Özel yetkili yargıya ilişkin düzenlemenin, uzun süredir üzerinde çalışılmasına rağmen son güne kadar netleşmedi. Üç haftadır yoğunlaşan çalışmalarda masaya konulan formüller arasından, hem özel yetkilerin tam demokrasi ve hukuk devleti hedefine zarar verecek şekilde kullanılmasını önleyecek, hem de Türkiye’nin arınma ve terörle mücadele davalarını sekteye uğratmayacak bir düzenleme oluşturuluyor.
Çalışmalar son aşamaya geldi. Ancak düzenlemenin son halini Başbakan Erdoğan görecek ve TBMM’ye gönderilecek. Bugünkü haberler gibi, bu yazı da çarşamba akşamı ve dün yapılan toplantılarda gelinen son aşamada masadaki önerileri içeriyor.
Yeni düzenlemenin temel unsurları STAR’ın manşetinde yer alıyor. Ancak düzenlemeye eklenmesi düşünülen sürpriz sayılabilecek bir unsurun altını çizmek gerekiyor: Soruşturma aşamasında savcıların temel hak ve özgürlüklerle ilgili konularda vereceği talimatlar, davaya bakan mahkeme dışında bir hakimin gözetimine tabi tutulacak. Burada amaç, “savcının şüpheliler hakkındaki arama, takip, dinleme, gözaltı, tutuklama gibi özgürlüğü sınırlayıcı kararlarının temel hak ve özgürlüklere aykırı olmaması”.
‘Özgürlük hakimi’ düzenlemesi önerisi, Fransa ve Belçika’daki örnekleri incelenerek getirildi. Bu sistemle hem soruşturma sürecinin, hem de mahkeme kararlarının daha az tartışıldığı belirtiliyor.
Kritik madde CMK 251’de
Özel yetkili yargıda yeni düzenleme çalışmaları başladığında tartışılan öneriler arasında, öncelikle mahkemeleri kaldırmak yerine savcılara sınırsız yetki veren düzenlemelerin kapsamının daraltılması yer alıyordu. Savcılar bu yetkiyi CMK’nın 251. Maddesi’nde yer alan, “250’nci Madde kapsamına giren suçlargörev sırasında veya görevden dolayı işlenmiş olsa bile Cumhuriyet savcılarınca doğrudan soruşturma yapılır” ifadesinden alıyordu.

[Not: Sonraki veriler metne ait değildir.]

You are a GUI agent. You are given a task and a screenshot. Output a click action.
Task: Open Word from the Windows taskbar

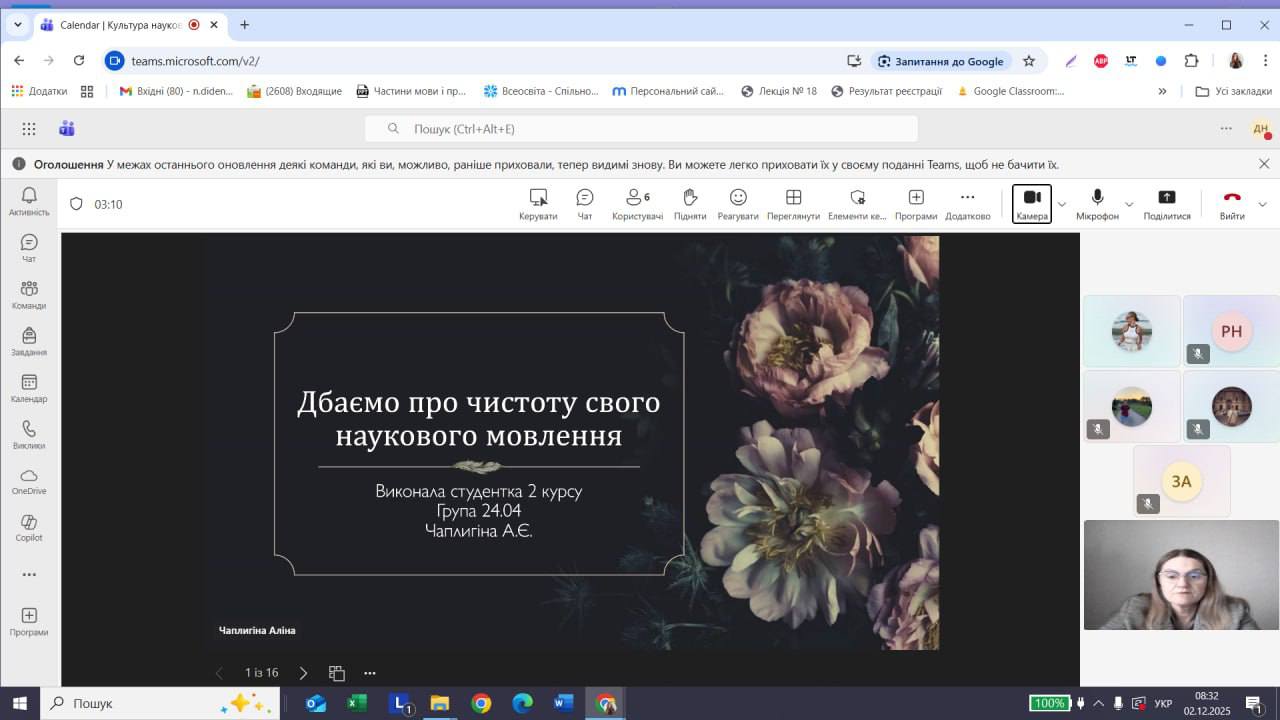coord(564,703)
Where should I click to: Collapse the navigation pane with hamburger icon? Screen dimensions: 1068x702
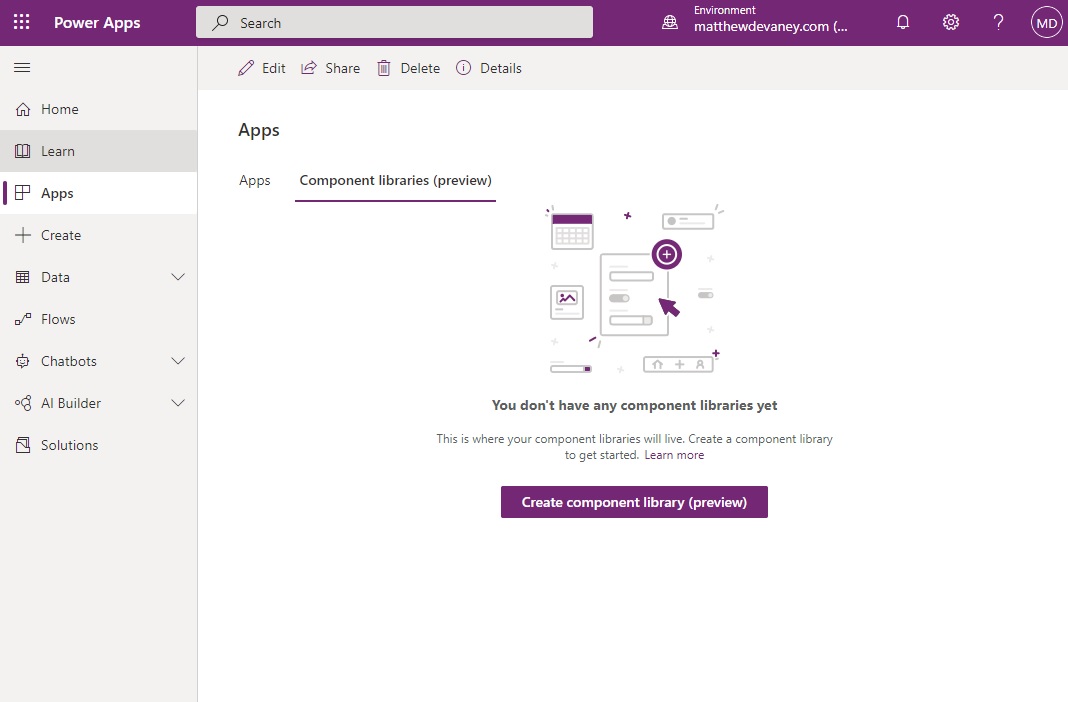pos(21,67)
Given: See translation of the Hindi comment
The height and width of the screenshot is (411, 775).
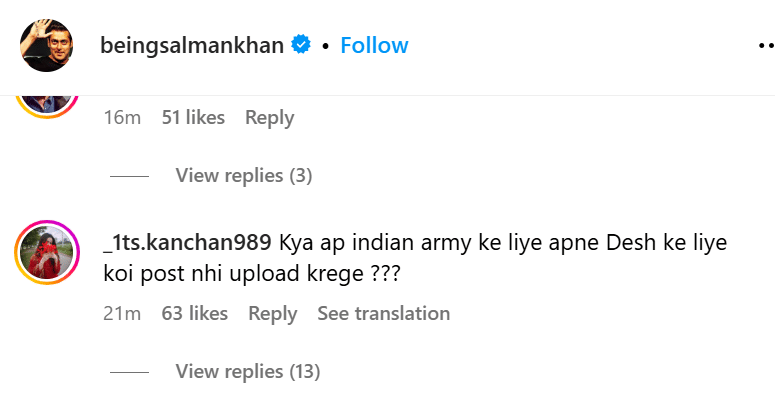Looking at the screenshot, I should [384, 314].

Ancak dar kapsamlı bir düzenleme yerine daha geniş ve giderek “özel durumlara özgü yargı”yı tamamen kaldırmayı, normalleşmeyi sağlayacak bir değişiklikte karar kılındı. AK Parti ve hükümet kaynakları, yeni düzenlemenin (düne kadar) henüz “nihai metin” haline gelmediğini vurgulayarak, sızan bilgilerin “alternatifler arasında” olduğunu belirtmekle yetiniyorlar. Ancak düzenlemenin, yarın TBMM’ye getirilecek olan 3. Yargı Paketi’ne ekleneceği kesin. Bu da “özel yetkili yargı”nın bundan sonra hangi şekle bürüneceğinin bugün kesinleşeceği anlamına geliyor.
Bir kez daha vurgulamakta yarar var; yapılan çalışmaya nihai onayı Başbakan Erdoğan verecek.
Erdoğan’ın şu sözleri düzenlemeyle nelerin amaçlandığını işaret ediyor: “Yargı yürütme alanına girme gibi bir adım attı.Birilerinin kendisini devlet üstünde bir güç olarak görmesi ve istediğimi ifadeye çağırım anlayışı kabul edilemez. Sadece MİT olayı değil, başka kurumlarda da doğabilecek sıkıntılar için adım atmak gereği duyduk. Tutuksuz yargılanabileceği halde malesef tutuklu yargılanan insanlar var. Bu süreci bir şekilde yumuşatarak atlatmamız lazım. Darbelerle mücadele asla sonlanmaz. Ergenekon, Balyoz, çeteler, mafyalarla mücadeleden geri adım atmamız söz konusu değil.”